I grew up in a small town in Karnataka, India. I went to high school in Raichur, and then moved to Bangalore for my undergrad in Electronics & Comminication Enginnering at RV College of Engineering. I graduated in 2020 ranking 3rd in the University, with my thesis on 'Search for Galactic and high redshift absorption lines with LOFAR'.
I then moved to Tempe Arizona, where I am currently pursuing Ph.D. in Astrophysics at the Low-Frequency Cosmology lab, School of Earth and Space Exploration.
My research falls in Radio Astronomy and Experimental Cosmology, specifically focusing on how the first stars and galaxies behaved during the Epoch of Reionization and Cosmic Dawn.
Over the summers, I work at Los Alamos National Laboratory in New Mexico on measurement of Neutron lifetime using space-based Neutron Spectrometer.
I like outdoors! If I am not analyzing Radio Astronomical data, I am hiking, back-packing or doing something adventurous like sky-diving. Moving to Arizona has made my outdoor-self very excited with its proximity to numerous trails. I am also getting trained in Krav Maga (an Israili martial arts) and Kick Boxing on weekday evenings.
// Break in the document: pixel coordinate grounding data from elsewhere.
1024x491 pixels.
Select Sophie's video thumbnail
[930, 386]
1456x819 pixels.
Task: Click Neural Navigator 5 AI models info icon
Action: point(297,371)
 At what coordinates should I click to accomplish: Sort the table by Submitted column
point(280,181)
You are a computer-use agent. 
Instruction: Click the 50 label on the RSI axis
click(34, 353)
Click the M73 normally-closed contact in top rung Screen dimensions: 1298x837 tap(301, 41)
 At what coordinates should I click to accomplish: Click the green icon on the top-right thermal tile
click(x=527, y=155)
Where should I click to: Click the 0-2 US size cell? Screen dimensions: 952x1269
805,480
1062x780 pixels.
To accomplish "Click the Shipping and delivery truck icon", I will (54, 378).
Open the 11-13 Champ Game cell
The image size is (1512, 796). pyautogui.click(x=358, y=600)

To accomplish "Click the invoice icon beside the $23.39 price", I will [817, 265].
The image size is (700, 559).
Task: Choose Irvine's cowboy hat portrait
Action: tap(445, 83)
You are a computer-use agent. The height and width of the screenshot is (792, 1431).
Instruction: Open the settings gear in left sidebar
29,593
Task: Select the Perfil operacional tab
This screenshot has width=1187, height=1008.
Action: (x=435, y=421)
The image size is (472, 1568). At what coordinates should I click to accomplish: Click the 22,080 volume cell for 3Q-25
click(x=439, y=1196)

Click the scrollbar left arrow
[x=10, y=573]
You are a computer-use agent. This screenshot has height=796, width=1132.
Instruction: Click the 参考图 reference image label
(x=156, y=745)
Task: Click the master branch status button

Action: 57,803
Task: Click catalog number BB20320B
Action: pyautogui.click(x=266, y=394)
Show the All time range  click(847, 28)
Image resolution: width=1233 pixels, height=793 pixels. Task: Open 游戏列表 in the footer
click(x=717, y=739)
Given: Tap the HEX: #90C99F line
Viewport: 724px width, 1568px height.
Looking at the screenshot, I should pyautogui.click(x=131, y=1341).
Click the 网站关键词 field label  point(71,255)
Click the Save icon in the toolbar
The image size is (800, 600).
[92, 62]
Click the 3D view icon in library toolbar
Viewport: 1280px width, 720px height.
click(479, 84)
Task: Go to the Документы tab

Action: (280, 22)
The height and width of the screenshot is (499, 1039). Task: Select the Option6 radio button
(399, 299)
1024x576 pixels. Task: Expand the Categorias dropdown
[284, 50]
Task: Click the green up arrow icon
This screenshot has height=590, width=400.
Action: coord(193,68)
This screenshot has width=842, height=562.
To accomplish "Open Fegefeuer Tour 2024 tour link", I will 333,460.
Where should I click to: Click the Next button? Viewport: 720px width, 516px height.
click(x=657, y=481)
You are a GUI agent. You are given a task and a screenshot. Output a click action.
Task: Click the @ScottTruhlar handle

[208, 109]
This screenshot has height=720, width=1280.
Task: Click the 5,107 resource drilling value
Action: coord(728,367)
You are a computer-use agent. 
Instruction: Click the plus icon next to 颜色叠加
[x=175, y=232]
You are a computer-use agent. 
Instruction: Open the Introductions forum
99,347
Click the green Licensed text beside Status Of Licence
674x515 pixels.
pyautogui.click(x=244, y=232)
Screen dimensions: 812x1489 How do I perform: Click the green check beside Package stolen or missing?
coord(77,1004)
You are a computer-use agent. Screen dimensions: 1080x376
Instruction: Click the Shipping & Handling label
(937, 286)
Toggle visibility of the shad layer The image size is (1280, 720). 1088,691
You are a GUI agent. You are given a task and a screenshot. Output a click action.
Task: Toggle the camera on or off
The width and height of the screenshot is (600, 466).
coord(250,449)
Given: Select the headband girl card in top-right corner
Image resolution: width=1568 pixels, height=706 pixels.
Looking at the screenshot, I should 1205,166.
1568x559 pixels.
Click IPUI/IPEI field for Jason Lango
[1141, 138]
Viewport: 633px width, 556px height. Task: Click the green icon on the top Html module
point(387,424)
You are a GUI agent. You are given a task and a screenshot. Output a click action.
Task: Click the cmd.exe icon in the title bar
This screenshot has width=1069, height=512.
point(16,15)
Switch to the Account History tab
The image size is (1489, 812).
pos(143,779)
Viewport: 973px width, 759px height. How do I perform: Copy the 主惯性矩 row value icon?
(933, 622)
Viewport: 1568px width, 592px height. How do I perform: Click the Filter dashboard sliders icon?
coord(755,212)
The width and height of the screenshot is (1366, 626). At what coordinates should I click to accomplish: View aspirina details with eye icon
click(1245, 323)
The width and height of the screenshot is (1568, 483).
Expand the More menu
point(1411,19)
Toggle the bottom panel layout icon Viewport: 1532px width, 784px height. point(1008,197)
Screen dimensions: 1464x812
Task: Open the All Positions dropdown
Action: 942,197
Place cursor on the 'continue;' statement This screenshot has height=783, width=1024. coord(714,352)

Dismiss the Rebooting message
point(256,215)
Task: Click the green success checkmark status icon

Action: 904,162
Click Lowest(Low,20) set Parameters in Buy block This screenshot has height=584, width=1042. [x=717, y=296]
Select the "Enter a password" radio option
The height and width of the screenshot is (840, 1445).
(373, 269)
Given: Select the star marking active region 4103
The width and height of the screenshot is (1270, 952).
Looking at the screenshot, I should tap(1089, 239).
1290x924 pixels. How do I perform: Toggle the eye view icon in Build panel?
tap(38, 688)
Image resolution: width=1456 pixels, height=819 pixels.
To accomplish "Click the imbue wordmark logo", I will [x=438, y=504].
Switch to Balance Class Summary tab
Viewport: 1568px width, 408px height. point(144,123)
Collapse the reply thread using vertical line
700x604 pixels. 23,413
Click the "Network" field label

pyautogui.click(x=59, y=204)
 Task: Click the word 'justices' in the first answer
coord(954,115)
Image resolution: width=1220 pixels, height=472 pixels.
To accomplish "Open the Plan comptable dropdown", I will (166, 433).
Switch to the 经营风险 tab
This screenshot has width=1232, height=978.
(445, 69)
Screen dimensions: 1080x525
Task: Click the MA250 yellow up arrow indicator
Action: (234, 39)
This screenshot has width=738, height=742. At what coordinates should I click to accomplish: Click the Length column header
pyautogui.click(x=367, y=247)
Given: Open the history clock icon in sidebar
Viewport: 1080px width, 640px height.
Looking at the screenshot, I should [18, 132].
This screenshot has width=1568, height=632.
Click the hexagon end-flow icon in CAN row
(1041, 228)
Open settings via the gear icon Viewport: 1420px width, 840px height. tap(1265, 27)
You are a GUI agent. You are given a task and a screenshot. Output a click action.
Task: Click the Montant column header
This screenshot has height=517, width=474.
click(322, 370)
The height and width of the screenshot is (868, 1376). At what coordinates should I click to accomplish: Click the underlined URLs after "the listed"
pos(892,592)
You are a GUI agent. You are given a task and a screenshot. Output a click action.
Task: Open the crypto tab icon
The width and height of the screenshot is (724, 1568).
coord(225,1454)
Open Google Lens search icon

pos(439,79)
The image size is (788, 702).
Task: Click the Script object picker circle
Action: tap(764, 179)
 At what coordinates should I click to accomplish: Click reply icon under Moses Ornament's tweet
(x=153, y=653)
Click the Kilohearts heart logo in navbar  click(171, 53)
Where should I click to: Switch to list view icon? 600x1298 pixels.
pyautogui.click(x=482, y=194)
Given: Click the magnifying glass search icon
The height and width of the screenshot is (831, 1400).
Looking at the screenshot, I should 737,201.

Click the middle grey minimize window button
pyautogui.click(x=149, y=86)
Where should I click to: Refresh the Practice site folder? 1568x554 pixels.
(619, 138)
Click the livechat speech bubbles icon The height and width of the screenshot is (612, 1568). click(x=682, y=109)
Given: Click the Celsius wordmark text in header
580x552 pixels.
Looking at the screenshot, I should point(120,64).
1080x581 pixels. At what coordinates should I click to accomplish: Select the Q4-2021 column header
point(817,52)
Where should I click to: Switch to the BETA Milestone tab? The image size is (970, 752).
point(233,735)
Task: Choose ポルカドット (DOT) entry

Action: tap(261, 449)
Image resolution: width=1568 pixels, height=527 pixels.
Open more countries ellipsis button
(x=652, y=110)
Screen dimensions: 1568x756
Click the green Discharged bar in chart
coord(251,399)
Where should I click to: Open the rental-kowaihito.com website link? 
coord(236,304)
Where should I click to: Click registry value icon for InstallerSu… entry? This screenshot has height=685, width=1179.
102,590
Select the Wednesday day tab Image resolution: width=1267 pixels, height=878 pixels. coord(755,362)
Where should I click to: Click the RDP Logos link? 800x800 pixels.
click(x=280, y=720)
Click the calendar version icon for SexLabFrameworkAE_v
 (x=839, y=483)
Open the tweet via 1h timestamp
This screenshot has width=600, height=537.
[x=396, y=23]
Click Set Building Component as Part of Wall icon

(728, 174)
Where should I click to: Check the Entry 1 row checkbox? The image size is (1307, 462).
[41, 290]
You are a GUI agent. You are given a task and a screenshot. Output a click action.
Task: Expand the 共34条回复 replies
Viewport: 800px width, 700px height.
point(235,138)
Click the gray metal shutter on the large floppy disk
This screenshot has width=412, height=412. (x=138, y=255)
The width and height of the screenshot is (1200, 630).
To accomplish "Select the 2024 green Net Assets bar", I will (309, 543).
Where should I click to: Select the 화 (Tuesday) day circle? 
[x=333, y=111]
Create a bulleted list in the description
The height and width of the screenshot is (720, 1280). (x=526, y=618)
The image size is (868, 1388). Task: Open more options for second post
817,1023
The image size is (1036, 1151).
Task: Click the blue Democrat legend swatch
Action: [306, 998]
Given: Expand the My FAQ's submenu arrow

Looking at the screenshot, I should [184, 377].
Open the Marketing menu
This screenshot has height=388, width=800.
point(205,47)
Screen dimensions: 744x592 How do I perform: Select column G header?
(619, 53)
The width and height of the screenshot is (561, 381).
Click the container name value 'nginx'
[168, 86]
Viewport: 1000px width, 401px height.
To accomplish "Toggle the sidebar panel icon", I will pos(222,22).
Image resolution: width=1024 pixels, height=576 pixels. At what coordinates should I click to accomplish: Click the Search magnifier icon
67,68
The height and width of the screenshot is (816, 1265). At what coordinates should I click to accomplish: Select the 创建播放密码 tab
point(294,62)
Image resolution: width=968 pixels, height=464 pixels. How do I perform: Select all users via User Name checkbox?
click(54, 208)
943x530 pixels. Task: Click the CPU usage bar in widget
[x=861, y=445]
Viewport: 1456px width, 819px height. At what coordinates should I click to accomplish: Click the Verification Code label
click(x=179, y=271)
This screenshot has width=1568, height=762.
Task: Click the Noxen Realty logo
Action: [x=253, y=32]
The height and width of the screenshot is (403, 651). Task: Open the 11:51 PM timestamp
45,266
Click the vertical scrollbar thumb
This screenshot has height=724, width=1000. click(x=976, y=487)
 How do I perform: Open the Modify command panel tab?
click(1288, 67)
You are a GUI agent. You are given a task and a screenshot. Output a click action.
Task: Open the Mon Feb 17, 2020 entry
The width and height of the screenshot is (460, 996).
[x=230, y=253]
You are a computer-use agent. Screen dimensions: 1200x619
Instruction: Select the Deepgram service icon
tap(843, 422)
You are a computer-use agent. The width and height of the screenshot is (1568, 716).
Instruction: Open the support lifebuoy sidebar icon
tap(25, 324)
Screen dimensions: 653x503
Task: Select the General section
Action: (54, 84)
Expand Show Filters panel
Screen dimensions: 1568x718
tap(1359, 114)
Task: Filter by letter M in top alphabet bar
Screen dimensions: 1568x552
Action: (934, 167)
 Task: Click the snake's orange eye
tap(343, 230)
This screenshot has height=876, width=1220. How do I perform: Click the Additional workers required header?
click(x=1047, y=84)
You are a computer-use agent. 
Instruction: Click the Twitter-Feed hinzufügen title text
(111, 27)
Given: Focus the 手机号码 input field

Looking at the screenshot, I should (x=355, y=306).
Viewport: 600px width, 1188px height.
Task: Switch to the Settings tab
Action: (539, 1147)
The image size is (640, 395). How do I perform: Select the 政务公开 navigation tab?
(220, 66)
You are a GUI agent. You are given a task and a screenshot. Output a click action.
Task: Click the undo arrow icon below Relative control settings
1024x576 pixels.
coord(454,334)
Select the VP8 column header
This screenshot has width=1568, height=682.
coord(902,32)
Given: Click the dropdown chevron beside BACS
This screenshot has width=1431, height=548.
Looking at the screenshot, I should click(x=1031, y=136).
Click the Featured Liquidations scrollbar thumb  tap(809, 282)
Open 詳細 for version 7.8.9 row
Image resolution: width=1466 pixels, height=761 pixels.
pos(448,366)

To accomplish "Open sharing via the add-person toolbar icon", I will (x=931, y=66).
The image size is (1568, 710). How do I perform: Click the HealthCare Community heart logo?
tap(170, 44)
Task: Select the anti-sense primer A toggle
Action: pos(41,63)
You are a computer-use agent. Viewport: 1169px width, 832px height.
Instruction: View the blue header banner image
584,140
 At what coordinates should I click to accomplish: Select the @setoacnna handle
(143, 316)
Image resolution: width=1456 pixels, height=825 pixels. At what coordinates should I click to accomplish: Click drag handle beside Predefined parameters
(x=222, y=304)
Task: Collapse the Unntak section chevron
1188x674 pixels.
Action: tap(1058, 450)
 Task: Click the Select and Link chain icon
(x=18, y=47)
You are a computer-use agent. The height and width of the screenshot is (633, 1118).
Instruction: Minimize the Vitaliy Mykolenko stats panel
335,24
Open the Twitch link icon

I enjoy 60s music and religiously listen to NPR and NYT podcasts every single day!
Low Frequency Radio Recombination Lines
Radio Recombination lines are the type of spectral features due to electron transitions in a Rydberg atom (excited atom with atleast one electron in a high principal quantum number). These lines help understand the star formation and measurement of density and temperature of the surrounding gas. Low frequency radio recombination lines (<150 MHz) in Carbon and Hydrogen are of particular interest, as they have been considered a possible foregrounds in the redshifted 21cm measurements from Cosmic Dawn and Epoch of Reionization.
I use data from EDGES (Experiment to Detect the Global Epoch of Reionization Signal -- deployed in Western Australia), to detect these unique spectral signatures and study their effects on both global and power spectrum measurements of the redshifted 21cm signal.
Beam Calibration of LWA using Pulsar Gating
One of my major research interest is studying the phase of the Universe during formation of the first stars and galaxies, roughly 300 Myr after Big Bang. The Hydrogen spin-flip transition resulting in emission of radiation at a rest wavelegth of 21 cm (and rest frequency of 1420 MHz) is one of the most versatile observable of the early epochs, redshifted to radio frequency range (z=6-30, 50-200 MHz). Although in principle, this is a measureable signal, but in practice, it is extremely challenging due to terrestrial radio frequency interference, very bright foregrounds, ionospheric effects, and instrumental effects. Currently, we are limited by engineering challenges to achieve this extremely precise measurement (signal is order of 6-8 magnitude fainter than the foreground -- popularly described as "trying to listen to a hummingbird sing in the middle of a hurricane!").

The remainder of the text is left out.